### [WORK ORDER]
Would you write the data out once more, exactly as it is?

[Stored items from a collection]
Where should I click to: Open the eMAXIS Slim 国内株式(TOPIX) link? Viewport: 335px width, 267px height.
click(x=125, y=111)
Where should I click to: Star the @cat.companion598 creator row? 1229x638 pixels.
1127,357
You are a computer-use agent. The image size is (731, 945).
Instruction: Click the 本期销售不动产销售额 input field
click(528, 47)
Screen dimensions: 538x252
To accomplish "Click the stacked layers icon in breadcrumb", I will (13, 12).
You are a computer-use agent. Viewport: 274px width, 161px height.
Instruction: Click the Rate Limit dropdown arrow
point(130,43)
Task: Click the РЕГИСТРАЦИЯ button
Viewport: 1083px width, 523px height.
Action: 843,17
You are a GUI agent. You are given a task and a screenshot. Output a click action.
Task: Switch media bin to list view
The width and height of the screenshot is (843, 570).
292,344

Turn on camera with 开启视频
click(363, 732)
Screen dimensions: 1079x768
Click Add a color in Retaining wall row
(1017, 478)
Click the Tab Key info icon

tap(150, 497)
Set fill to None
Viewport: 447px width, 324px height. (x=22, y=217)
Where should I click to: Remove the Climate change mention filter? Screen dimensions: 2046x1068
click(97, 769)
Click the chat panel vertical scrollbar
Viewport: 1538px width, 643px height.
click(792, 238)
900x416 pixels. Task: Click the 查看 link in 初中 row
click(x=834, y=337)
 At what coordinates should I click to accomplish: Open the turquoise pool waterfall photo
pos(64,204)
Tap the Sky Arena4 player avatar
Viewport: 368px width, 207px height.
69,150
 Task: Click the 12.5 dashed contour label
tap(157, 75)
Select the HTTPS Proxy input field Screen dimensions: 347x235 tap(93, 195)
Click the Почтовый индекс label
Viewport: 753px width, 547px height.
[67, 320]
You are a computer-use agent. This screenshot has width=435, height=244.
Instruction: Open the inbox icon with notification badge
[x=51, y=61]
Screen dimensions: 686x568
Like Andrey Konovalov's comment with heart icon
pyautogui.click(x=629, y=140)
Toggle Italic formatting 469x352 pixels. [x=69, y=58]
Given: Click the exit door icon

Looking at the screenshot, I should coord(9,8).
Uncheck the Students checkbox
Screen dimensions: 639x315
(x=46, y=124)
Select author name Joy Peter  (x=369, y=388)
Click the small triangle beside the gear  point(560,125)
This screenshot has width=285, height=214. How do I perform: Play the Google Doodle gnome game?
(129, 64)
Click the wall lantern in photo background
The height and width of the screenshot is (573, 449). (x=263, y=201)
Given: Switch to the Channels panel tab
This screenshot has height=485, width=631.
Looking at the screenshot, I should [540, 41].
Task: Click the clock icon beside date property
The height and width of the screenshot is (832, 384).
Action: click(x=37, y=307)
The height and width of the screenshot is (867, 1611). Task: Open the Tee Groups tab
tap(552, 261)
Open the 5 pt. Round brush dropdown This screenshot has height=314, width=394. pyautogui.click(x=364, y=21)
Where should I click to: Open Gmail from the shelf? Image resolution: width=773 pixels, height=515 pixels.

### [ANSWER BELOW]
Where should I click to: Open the eMAXIS Slim 国内株式(TOPIX) link? Viewport: 335px width, 267px height.
click(x=125, y=111)
Where should I click to: Star the @cat.companion598 creator row? 1229x638 pixels.
1127,357
You are a computer-use agent. The image size is (731, 945).
Instruction: Click the 本期销售不动产销售额 input field
click(528, 47)
Screen dimensions: 538x252
To accomplish "Click the stacked layers icon in breadcrumb", I will (13, 12).
You are a computer-use agent. Viewport: 274px width, 161px height.
Instruction: Click the Rate Limit dropdown arrow
point(130,43)
Task: Click the РЕГИСТРАЦИЯ button
Viewport: 1083px width, 523px height.
Action: 843,17
You are a GUI agent. You are given a task and a screenshot. Output a click action.
Task: Switch media bin to list view
The width and height of the screenshot is (843, 570).
292,344

Turn on camera with 开启视频
click(363, 732)
Screen dimensions: 1079x768
Click Add a color in Retaining wall row
(1017, 478)
Click the Tab Key info icon

tap(150, 497)
Set fill to None
Viewport: 447px width, 324px height. (x=22, y=217)
Where should I click to: Remove the Climate change mention filter? Screen dimensions: 2046x1068
click(97, 769)
Click the chat panel vertical scrollbar
Viewport: 1538px width, 643px height.
click(792, 238)
900x416 pixels. Task: Click the 查看 link in 初中 row
click(x=834, y=337)
 At what coordinates should I click to accomplish: Open the turquoise pool waterfall photo
pos(64,204)
Tap the Sky Arena4 player avatar
Viewport: 368px width, 207px height.
69,150
 Task: Click the 12.5 dashed contour label
tap(157, 75)
Select the HTTPS Proxy input field Screen dimensions: 347x235 tap(93, 195)
Click the Почтовый индекс label
Viewport: 753px width, 547px height.
[67, 320]
You are a computer-use agent. This screenshot has width=435, height=244.
Instruction: Open the inbox icon with notification badge
[x=51, y=61]
Screen dimensions: 686x568
Like Andrey Konovalov's comment with heart icon
pyautogui.click(x=629, y=140)
Toggle Italic formatting 469x352 pixels. [x=69, y=58]
Given: Click the exit door icon

Looking at the screenshot, I should coord(9,8).
Uncheck the Students checkbox
Screen dimensions: 639x315
(x=46, y=124)
Select author name Joy Peter  (x=369, y=388)
Click the small triangle beside the gear  point(560,125)
This screenshot has width=285, height=214. How do I perform: Play the Google Doodle gnome game?
(129, 64)
Click the wall lantern in photo background
The height and width of the screenshot is (573, 449). (x=263, y=201)
Given: Switch to the Channels panel tab
This screenshot has height=485, width=631.
Looking at the screenshot, I should [540, 41].
Task: Click the clock icon beside date property
The height and width of the screenshot is (832, 384).
Action: click(x=37, y=307)
The height and width of the screenshot is (867, 1611). Task: Open the Tee Groups tab
tap(552, 261)
Open the 5 pt. Round brush dropdown This screenshot has height=314, width=394. pyautogui.click(x=364, y=21)
Where should I click to: Open Gmail from the shelf? Image resolution: width=773 pixels, height=515 pixels.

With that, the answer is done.